Collection entries
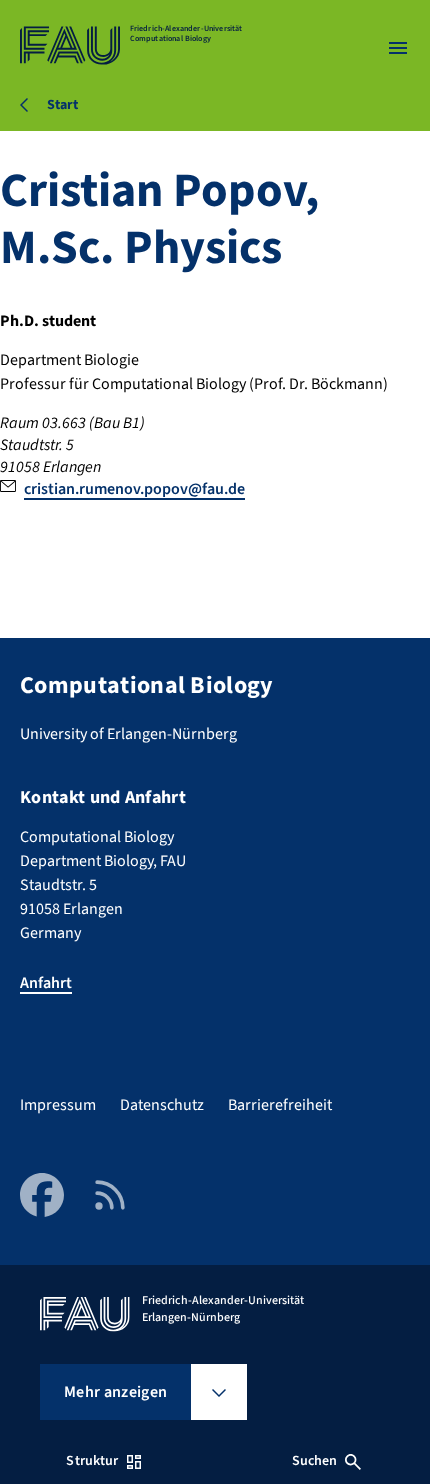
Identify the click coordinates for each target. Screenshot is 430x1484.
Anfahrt (46, 983)
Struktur (92, 1461)
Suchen (315, 1461)
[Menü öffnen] (398, 48)
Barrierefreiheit (280, 1105)
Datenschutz (162, 1105)
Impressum (58, 1105)
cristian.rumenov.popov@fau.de (134, 489)
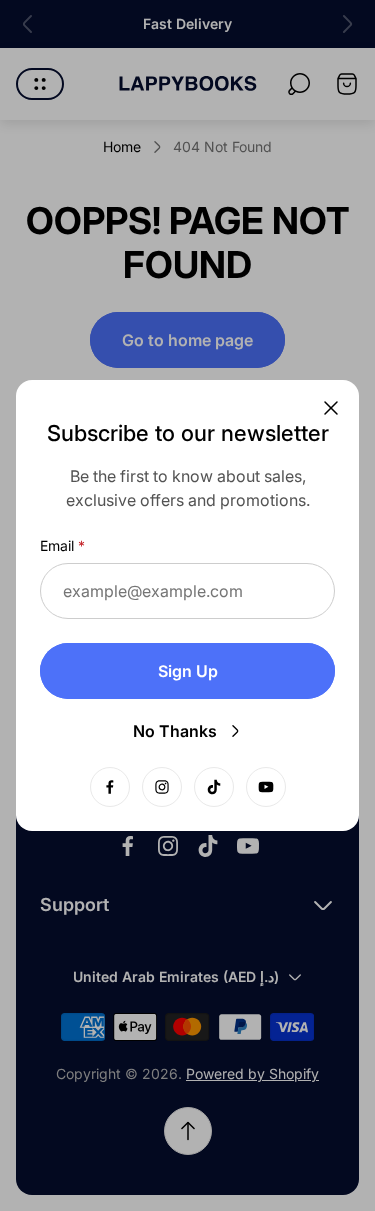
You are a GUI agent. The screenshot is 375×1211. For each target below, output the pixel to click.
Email (57, 545)
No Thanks (175, 731)
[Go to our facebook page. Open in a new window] (110, 787)
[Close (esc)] (331, 408)
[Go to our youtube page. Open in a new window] (266, 787)
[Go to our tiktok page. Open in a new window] (214, 787)
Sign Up (188, 671)
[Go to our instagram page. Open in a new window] (162, 787)
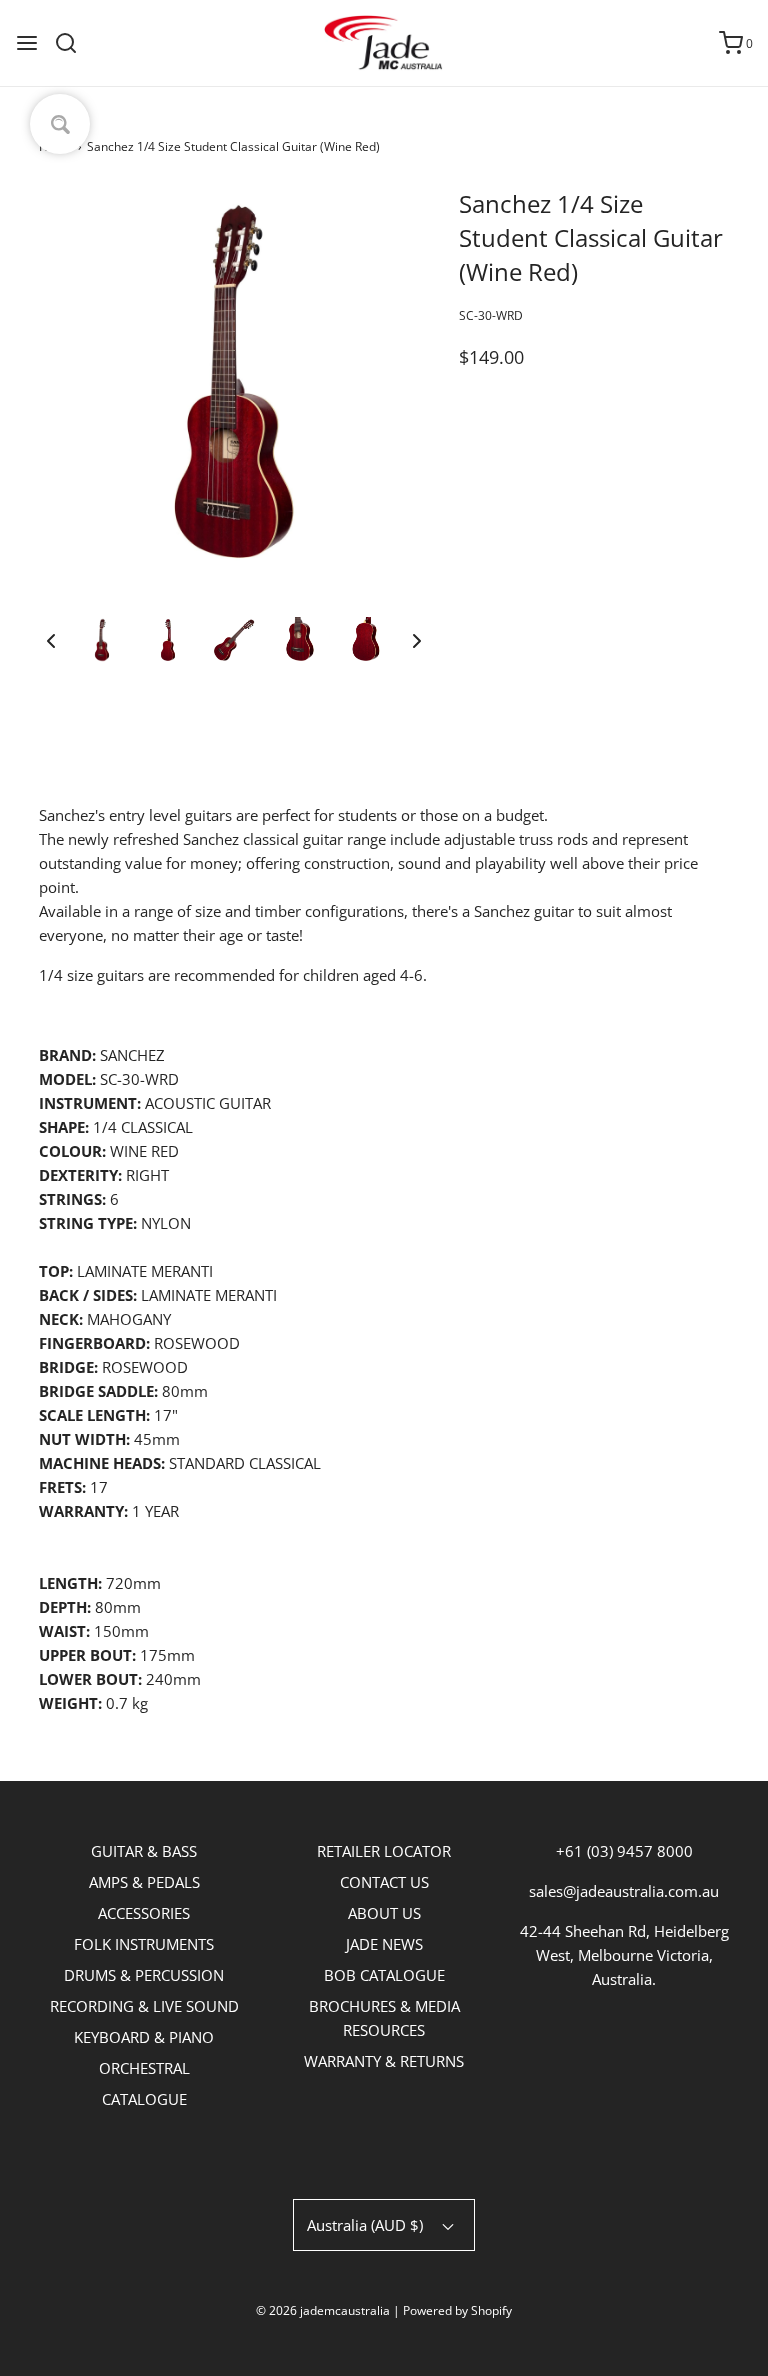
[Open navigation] (27, 43)
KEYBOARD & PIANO (144, 2037)
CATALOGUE (144, 2099)
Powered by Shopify (457, 2310)
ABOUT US (384, 1913)
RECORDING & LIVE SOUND (144, 2006)
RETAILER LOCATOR (384, 1851)
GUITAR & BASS (144, 1851)
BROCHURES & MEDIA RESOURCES (384, 2018)
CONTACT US (384, 1882)
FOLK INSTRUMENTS (144, 1944)
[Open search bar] (73, 43)
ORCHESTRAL (144, 2068)
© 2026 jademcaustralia (323, 2310)
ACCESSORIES (144, 1913)
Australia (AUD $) (367, 2225)
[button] (51, 640)
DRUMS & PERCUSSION (144, 1975)
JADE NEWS (384, 1944)
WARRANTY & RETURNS (384, 2061)
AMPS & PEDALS (144, 1882)
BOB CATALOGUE (384, 1975)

> [Work to complete]:
Your answer must be the lines from the one containing "[Open search bar] (73, 43)" through the last line of the entries, copied exactly, with no other lines.

> [Your response]:
[Open search bar] (73, 43)
ORCHESTRAL (144, 2068)
© 2026 jademcaustralia (323, 2310)
ACCESSORIES (144, 1913)
Australia (AUD $) (367, 2225)
[button] (51, 640)
DRUMS & PERCUSSION (144, 1975)
JADE NEWS (384, 1944)
WARRANTY & RETURNS (384, 2061)
AMPS & PEDALS (144, 1882)
BOB CATALOGUE (384, 1975)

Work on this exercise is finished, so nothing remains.